Eucalyptus sphaerocarpa, commonly known as the Blackdown stringybark, is a species of tall forest tree that is endemic to Queensland. It has rough, stringy bark on the trunk and branches, lance-shaped to curved adult leaves, flower buds in groups of seven, nine or eleven, white flowers and shortened spherical fruit.

==Description==
Eucalyptus sphaerocarpa is a tree that typically grows to a height of 45 m and forms a lignotuber. It has rough, grey to brownish, stringy bark on the trunk and branches. Young plants and coppice regrowth have stems that are square in cross-section and dull greyish green leaves that are paler on the lower surface, elliptic to lance-shaped, 90-190 mm long and 25-60 mm wide. Adult leaves are the same shade of green to greyish on both sides, lance-shaped to curved, 75-150 mm long and 12-35 mm wide, tapering to a petiole 10-37 mm long. The flower buds are arranged in leaf axils in groups of seven, nine or eleven on a flattened, unbranched peduncle 10-18 mm long, the individual buds on pedicels 3-6 mm long. Mature buds are oval, 7-9 mm long and 4-5 mm wide with a conical operculum. Flowering has been recorded in September and the flowers are white. The fruit is a woody, shortened spherical capsule 9-12 mm long and 10-13 mm wide with the valves below rim level.

==Taxonomy and naming==
Eucalyptus sphaerocarpa was first formally described in 1972 by Lawrie Johnson and Donald Blaxell in Contributions from the New South Wales Herbarium from specimens collected from the Blackdown Tableland. The specific epithet (sphaerocarpa) is derived from ancient Greek words meaning "spherical" and "fruit", referring to the shape of the fruit.

==Distribution and habitat==
Blackdown stringybark grows in tall, open forest and is restricted to the Blackdown Tableland west of Rockhampton.

==Conservation status==
This eucalypt is classified as "least concern" under the Queensland Government Nature Conservation Act 1992.

== DESCRIPTION OF THE TASK ==
In the Blackdown stringybark text, what color are the flowers?

== EXTRACTED RECORDS ==
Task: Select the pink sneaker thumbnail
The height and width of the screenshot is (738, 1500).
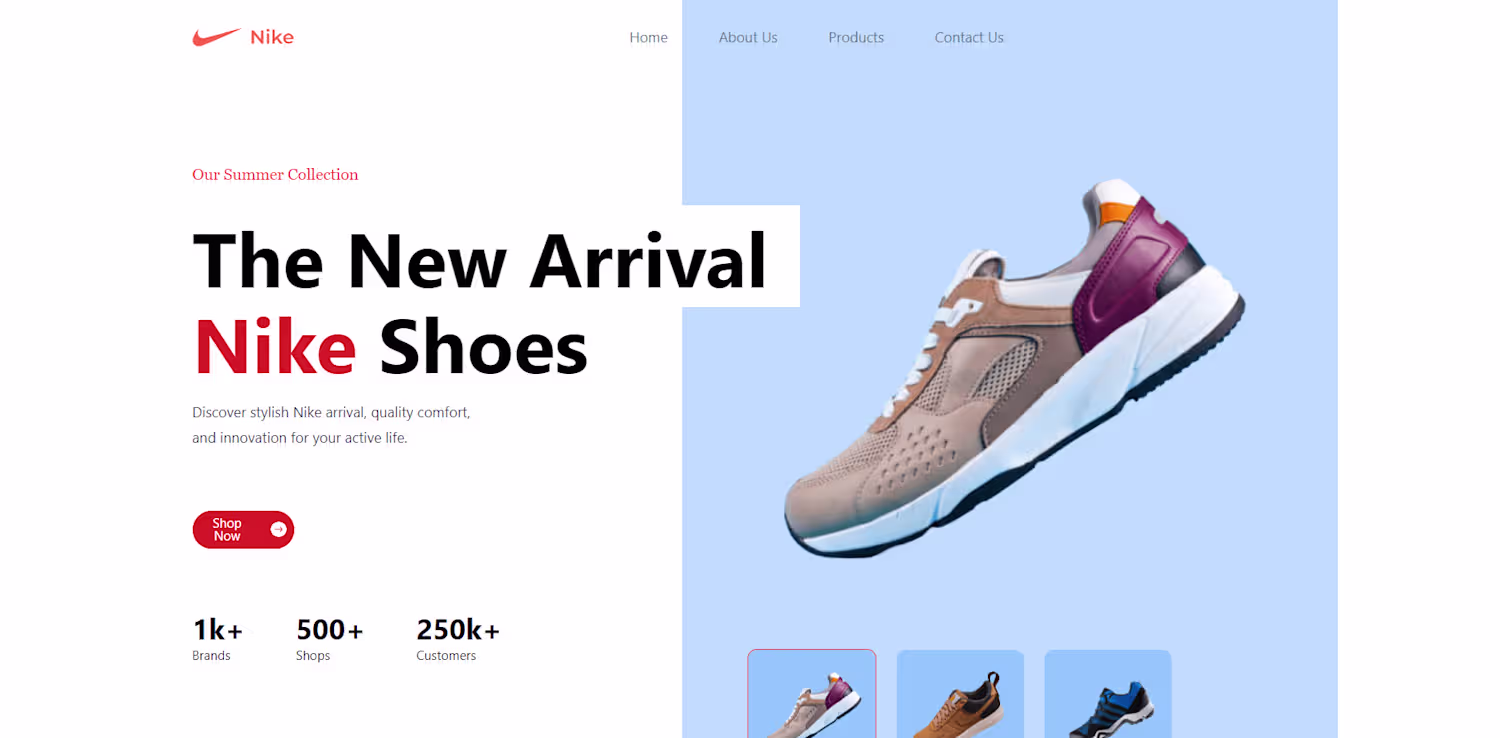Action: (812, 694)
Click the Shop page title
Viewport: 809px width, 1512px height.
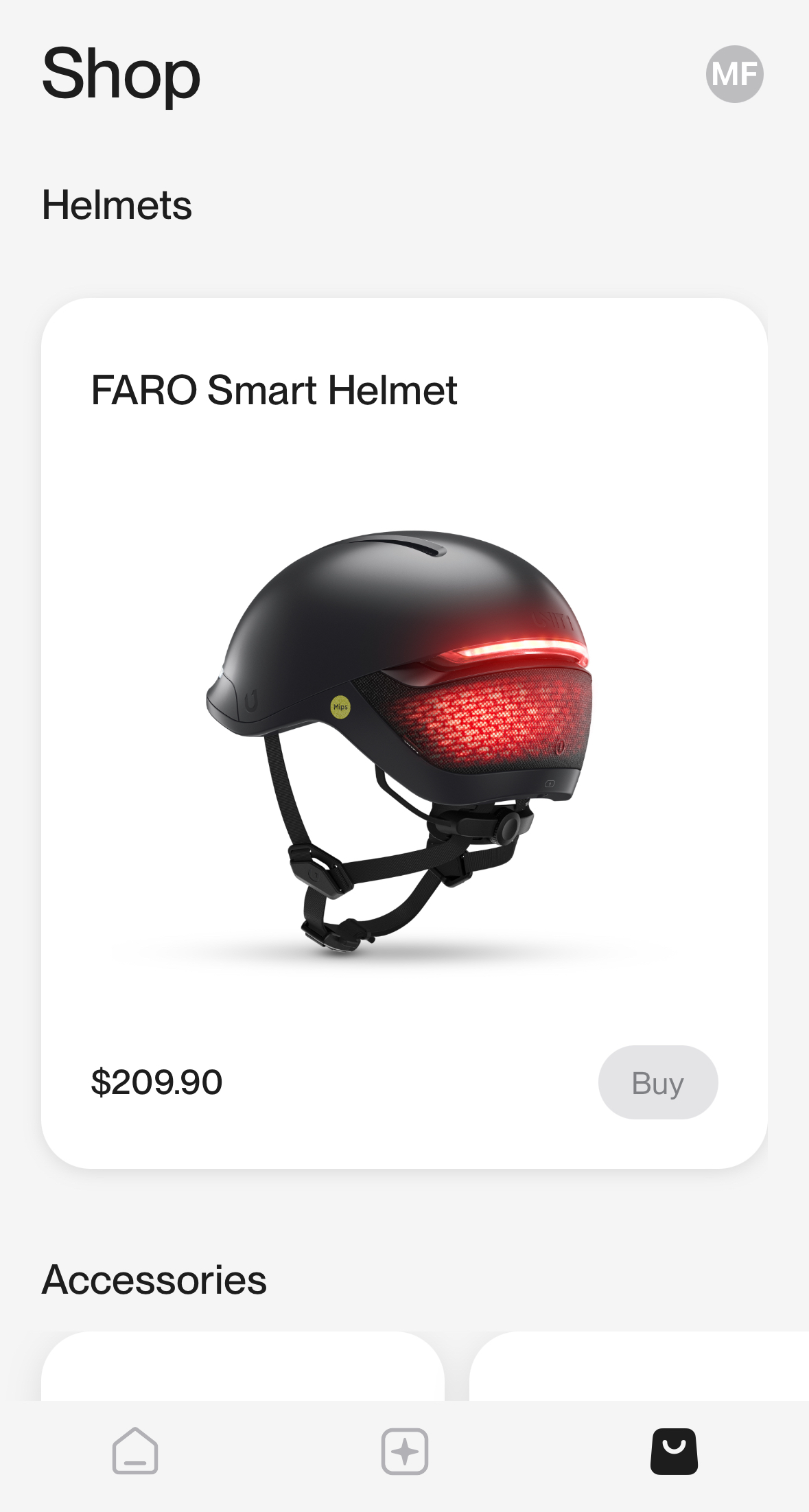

--

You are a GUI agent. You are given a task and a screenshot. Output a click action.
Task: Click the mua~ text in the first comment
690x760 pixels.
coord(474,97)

== ANSWER SECTION ==
White.